В этих условиях для Николая был только один путь – в армию. Только там он мог рассчитывать на то, чтобы сделать хоть какую-то карьеру.

Кроме того, нельзя не учитывать еще одно обстоятельство. Родился будущий генерал в 1840 году. Севастопольский позор пришелся аккурат на его совершеннолетие. Всенародный патриотический подъем, вызванный этим поражением, восшествие на престол молодого энергичного Александра II, ставившего перед собой цель вернуть России былую славу… Нет, иного пути, как ратное служение Отечеству, у Николая быть не могло. Особенно если учесть его личные данные: трудолюбие, стремление к самоутверждению, желание чего-то добиться в этой жизни, напористости у него хватало…

И вот в 1859 году Николая Дмитриевич выпускается «из фельдфебелей Александровского Сиротского кадетского корпуса» и «направлен поручиком в 3-й Гренадерский стрелковый батальон с прикомандированием к Николаевской инженерной академии». Казалось бы, у него обозначилась трудная и постепенная карьера армейского безродного офицера, который, не имея высоких покровителей, должен будет с трудом карабкаться от ступеньки к ступеньке по служебной лестнице и на плечах которого будет возлежать содержание семьи на нищенское офицерское жалование. Вспомним героев Куприна – и параллель с нашим героем обозначится вполне наглядно.

И вдруг…

Вдруг разразилась катастрофа. Даже такая более чем скромная карьера юного честолюбивого поручика оказалась под угрозой.

Однако, как то нередко случается в жизни, благодаря этой катастрофе в судьбе человека произошел крутой поворот – и российская разведка обрела талантливого организатора агентурной работы.

3.

В октябре 1860 года, накануне 20-летия нашего героя, в Николаевской инженерной академии разразился грандиозный скандал. На одном из занятий крупно повздорили между собой профессор полковник Таубе и слушатель инженер-поручик Никонов. Причем, насколько можно судить по материалам расследования инцидента, которое проводил лично Великий князь Михаил, преподаватель был неправ в большей степени.
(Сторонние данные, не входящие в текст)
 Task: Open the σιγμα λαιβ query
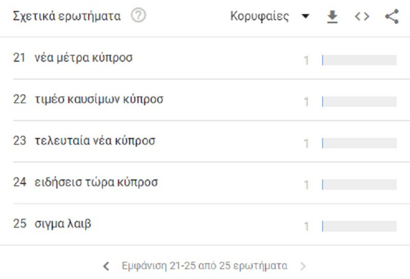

(Парадоксы истории! В 1918 году начальник штаба Омского военного округа подписал приказ об увольнении от службы генерал-майора Николая Артамонова, сына нашего героя. Фамилия начальника штаба была… А. Таубе! Согласимся, что фамилия эта не слишком распространенная, так что вполне можно предположить, что это родственник того преподавателя. Так и вышло, что два человека по фамилии Таубе сыграли, пусть и опосредованную, роль в судьбах двух человек по фамилии Артамоновы).

За Никонова вступился инженер-поручик Лебедев. Таубе попытался осадить и его, пригрозив подать рапорт о необходимости исключения молодого офицера из академии за столь дерзкое поведение. И тогда почти все слушатели (за исключением семи человек) подали рапорты об увольнении их из Академии в знак протеста против несправедливого, по их мнению, решения профессора. Скандал приобрел известность, о нем доложили царю – и большинство рапортов удовлетворили, подавшие их офицеры были изгнаны в заштатные гарнизоны.

В числе подавших рапорт был и наш герой. Он «по Высочайшему повелению отчислен от Академии с обойдением чином один раз при производстве на вакансию, направлен в Инспекторский Департамент Военного министерства». Все! Финиш! С подобным «высочайшим» рескриптом на карьере можно было смело поставить крест.

Поручик Артамонов был достаточно умным и дальновидным человеком, чтобы заранее не предвидеть подобное развитие событий. Тем не менее, чувство корпоративной солидарности превозобладало над вполне понятной осторожностью. Можно представить, насколько трудно было Николаю Дмитриевичу решиться на такой шаг! Да, вместе с ним подали рапорта и были отчислены еще немало офицеров. Но насколько же различной им на тот момент рисовалась дальнейшая судьба! Офицеры Ушаков и Истомин (родственники знаменитых севастопольских героев); Римский-Корсаков (будущий прославленный флотоводец и брат композитора); Витте (представитель известного рода) могли не особенно беспокоиться о своем демарше – так или иначе их будущее было обеспечено благодаря тугим кошелькам и длинной веренице предков в вицмундирах… А что ждало тех же Никонова и Лебедева, Корпуса корабельных инженеров подпоручика Евдокимова, нашего знакомого Николая Артамонова, заступиться за которых было некому?.. Прозябание в Богом забытых гарнизонах, без малейшей перспективы роста!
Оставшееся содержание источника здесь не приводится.